Exhibit 031 of 43 han (한)

The Equity Report

Filed 2026-02-27 Re: corporate, ethics, institutional

Every year the company publishes a diversity, equity, and inclusion report. Sixty-four pages. Full color. Photography by an agency that charges more for the shoot than any of the people in the photographs make in a month.

The charts go up. Hiring of underrepresented groups: up three percent. Retention: not in the report. Promotion rates by demographic: not in the report. Pay equity analysis: referenced but not published. The methodology is “proprietary.” The CEO writes a letter on page one that includes “we know we have more work to do,” same phrase as last year. The work never gets described.

The Chief Diversity Officer has a title and a budget and a seat at a table that is not the table where decisions get made. She reports to the Chief People Officer, who reports to the COO, who reports to the CEO. Three layers between the person whose job is equity and the person whose job is everything else. She can recommend. She cannot require.
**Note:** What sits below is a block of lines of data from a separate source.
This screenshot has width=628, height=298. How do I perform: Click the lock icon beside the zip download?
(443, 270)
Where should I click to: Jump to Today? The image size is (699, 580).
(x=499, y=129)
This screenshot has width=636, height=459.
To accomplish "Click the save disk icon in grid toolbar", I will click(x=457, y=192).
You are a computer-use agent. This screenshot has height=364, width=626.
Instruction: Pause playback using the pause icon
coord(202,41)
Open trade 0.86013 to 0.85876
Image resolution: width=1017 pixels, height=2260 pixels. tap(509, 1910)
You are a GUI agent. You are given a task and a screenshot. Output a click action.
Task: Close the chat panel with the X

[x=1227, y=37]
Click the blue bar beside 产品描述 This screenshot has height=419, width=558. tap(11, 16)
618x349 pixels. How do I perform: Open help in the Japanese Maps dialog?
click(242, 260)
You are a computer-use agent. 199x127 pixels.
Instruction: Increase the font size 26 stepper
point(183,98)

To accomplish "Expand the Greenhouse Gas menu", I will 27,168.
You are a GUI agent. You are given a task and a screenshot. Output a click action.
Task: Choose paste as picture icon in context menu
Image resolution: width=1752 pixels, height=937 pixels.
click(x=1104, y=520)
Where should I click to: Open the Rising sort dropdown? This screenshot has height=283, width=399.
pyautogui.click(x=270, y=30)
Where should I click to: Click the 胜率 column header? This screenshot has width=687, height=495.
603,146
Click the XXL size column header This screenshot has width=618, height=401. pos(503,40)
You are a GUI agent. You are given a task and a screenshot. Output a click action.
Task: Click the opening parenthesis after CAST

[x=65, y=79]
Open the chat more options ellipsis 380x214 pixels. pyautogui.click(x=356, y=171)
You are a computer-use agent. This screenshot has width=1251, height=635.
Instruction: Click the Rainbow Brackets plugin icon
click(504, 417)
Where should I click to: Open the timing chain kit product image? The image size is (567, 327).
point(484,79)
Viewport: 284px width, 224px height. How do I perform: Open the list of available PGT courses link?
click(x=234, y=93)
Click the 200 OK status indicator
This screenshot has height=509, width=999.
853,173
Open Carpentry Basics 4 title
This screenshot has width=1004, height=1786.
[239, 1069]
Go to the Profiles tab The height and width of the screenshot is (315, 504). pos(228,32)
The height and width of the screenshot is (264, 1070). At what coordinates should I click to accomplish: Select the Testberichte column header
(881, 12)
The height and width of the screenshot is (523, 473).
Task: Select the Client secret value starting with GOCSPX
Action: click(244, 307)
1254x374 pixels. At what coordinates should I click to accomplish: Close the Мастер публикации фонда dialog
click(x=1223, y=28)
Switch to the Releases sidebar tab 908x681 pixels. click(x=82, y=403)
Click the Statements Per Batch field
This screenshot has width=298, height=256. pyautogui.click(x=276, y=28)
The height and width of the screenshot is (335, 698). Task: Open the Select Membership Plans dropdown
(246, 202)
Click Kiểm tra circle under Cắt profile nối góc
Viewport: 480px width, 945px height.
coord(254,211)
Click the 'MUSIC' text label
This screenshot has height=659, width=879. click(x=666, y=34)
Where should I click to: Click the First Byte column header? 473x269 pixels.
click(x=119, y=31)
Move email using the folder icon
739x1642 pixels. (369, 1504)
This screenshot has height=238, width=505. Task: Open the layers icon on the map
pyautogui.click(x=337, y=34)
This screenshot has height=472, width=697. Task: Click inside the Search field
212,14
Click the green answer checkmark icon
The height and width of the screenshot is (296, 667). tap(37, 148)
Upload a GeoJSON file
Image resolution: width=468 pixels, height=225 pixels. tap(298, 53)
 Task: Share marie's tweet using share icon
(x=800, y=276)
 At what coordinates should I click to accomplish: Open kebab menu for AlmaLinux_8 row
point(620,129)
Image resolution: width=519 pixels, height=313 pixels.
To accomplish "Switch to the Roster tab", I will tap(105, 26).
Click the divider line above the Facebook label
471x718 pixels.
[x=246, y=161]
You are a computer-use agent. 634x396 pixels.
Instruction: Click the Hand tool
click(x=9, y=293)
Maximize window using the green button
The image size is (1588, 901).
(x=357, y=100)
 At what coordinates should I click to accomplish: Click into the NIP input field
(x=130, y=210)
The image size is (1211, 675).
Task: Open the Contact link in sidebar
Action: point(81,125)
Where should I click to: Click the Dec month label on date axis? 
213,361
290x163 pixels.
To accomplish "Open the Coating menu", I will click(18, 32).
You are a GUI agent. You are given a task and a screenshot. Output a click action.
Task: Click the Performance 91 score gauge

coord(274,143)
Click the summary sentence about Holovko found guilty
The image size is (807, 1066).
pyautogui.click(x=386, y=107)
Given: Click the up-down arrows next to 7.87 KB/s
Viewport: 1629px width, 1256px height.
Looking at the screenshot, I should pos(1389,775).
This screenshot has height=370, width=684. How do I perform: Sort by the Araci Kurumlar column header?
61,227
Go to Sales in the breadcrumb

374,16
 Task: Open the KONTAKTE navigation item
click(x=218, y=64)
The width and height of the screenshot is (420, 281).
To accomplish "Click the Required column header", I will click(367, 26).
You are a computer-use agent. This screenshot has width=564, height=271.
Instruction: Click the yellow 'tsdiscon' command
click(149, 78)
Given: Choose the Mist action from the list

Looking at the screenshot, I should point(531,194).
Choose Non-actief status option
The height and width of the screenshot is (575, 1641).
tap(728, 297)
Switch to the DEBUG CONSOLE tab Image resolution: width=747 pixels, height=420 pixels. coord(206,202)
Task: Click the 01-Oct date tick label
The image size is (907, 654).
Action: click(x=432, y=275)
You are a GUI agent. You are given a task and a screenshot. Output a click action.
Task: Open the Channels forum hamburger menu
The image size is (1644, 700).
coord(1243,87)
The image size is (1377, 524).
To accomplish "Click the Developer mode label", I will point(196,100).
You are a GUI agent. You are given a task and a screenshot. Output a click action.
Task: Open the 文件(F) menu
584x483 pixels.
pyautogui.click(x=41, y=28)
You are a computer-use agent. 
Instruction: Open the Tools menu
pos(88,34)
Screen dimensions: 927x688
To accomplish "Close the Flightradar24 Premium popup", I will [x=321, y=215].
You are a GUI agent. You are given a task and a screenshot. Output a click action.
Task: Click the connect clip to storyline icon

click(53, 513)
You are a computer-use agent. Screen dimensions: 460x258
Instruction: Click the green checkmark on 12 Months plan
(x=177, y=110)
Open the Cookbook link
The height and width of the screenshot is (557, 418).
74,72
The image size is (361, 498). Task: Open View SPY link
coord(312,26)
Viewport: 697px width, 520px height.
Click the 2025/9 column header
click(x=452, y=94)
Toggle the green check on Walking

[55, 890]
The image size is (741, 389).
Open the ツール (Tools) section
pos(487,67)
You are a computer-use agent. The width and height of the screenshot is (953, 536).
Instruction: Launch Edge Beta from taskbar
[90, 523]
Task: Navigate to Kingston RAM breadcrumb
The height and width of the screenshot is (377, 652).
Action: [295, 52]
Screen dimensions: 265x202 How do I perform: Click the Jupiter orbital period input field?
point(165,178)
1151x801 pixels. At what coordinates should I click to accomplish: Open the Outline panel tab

There is a version of this report that would cost the company something. The pay gap by race and gender at every level. The attrition rate for underrepresented employees. The number of discrimination complaints and what happened to each one. That report exists. The CDO wrote it. It was described as “not ready” and “needing additional context.”

The published report won an award. Corporate communications. Recognizing excellence in stakeholder transparency. The award is framed. The draft is in a drawer.

The report is the accountability. That is the whole trick. Publish the report. Win the award. Point to the report when someone asks. The question was never “are you equitable?” The question was “do you have a report?” They do. Sixty-four pages. Full color. Up three percent.

Hancock.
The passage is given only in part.